FECL 05 (April 1992):

TWO MINORITIES - TWO TREATMENTS

From Zoltan Basza we received the following reports on the situation of two minorities in Romania - the Germans and the gypsies. While the first community seems to benefit from considerable support from Germany, the latter, victim of the Nazi holocaust, faces a bleak future.

 

Germans...

At a press conference during a three day visit to Romania, the state secretary of the German federal interior ministry, Mr Waffenschmidt, mainly focused on the situation of the German minority in this country. According to Waffenschmidt, the German minority, a factor of equilibrium in the country's political life with a "glorious past" of social, economical and culural development is facing "serious problems of survival".

After discussions with the Romanian prime minister Stolojan, Mr Waffenschmidt concluded that a certain stabilization could be observed concerning the German minority's emigration to the FRG. Under communist reign large numbers of Germans emigrated when faced with expropriation, imprisonment and deportation, which led to a gradual decrease of the community in Romania. But the massive exodus began with the 1990 revolution in Romania, with 110,000 ethnic Germans(about 50% of the community) leaving the country within a year.
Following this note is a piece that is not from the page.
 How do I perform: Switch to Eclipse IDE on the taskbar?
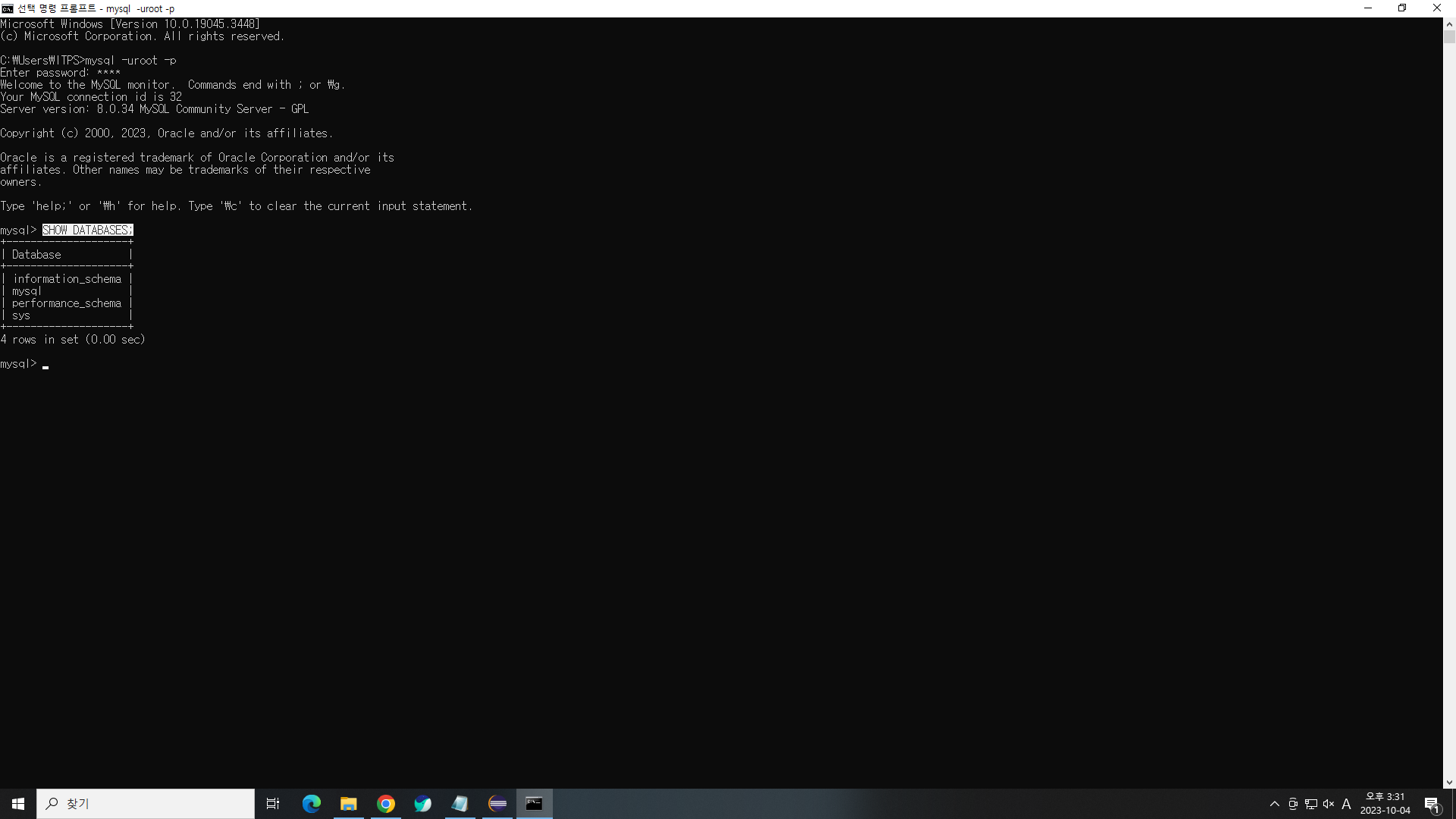(497, 804)
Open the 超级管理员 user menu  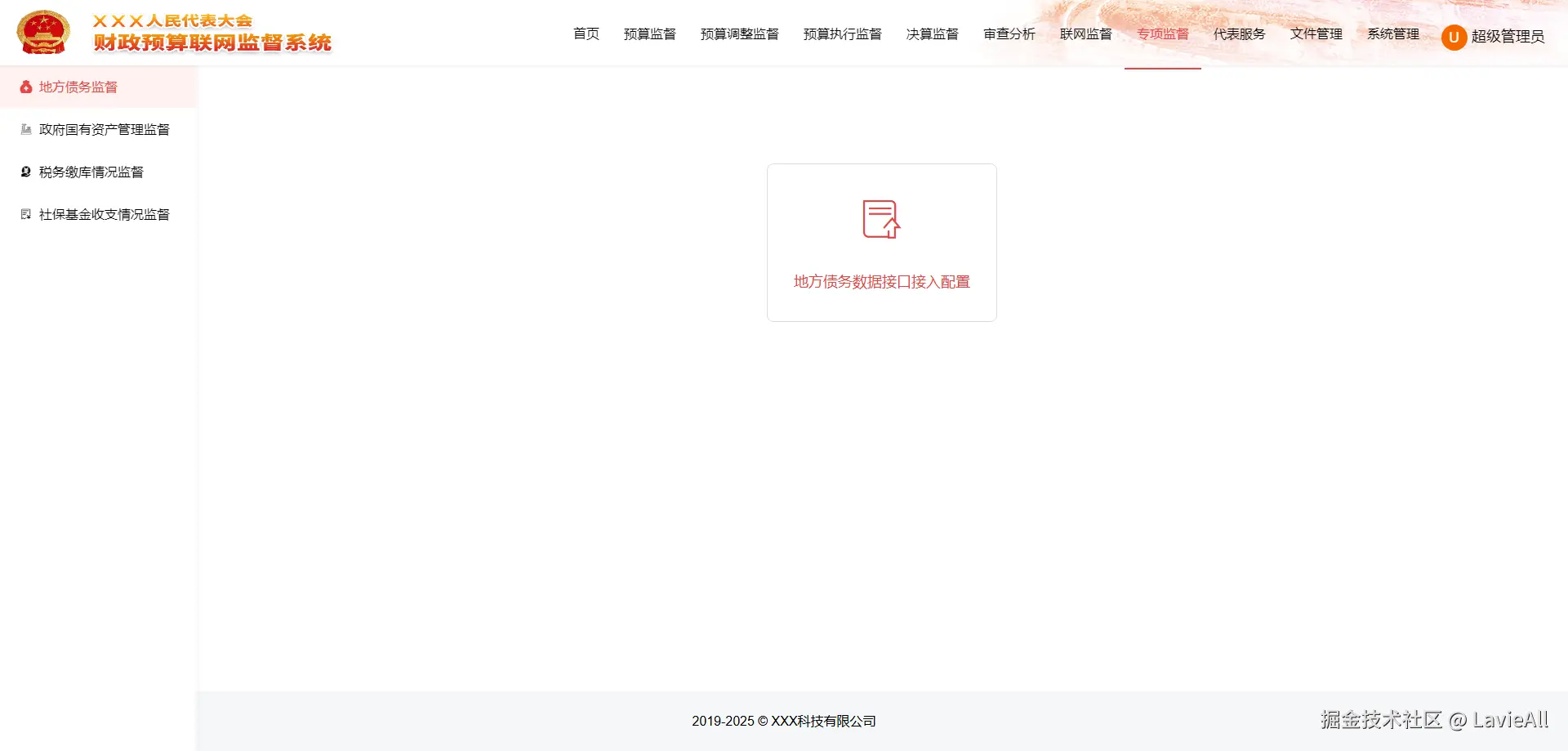point(1508,38)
This mass emigration into Germany was then strongly encouraged by the government of chancellor Helmut Kohl. In 1991 emigration declined considerably, with "only" 32,000 emigrants (in Germany, general enthusiasm for "bringing home" ethnic Germans from Eastern Europe had considerably diminished). At present, about 100,000 Germans remain in Romania.

"I would like to point out that there is equal treatment for all Romanian citizens", said Mr Waffenschmidt. "I was also assured that the government intends to support the German minority and that there will be no conflicts between German and Romanian communities."

The German government's policies vis-à-vis the ethnical Germans in the former communist countries is based on two principles: on one hand, they are helped to stay in their native countries, and on the other, they are promised that the door to immigration into Germany remains open for them in special situations.

The FRG's assistance for the German minority is substantial: more than 4,5 million DM in 1990, 18,4 million DM in 1991 and over 20 million forseen for this year.

"We wish to support them to have their own cultural institutions, schools, kindergartens, farms, enterprises, and a wider access to mass media", Mr Waffenschmidt said.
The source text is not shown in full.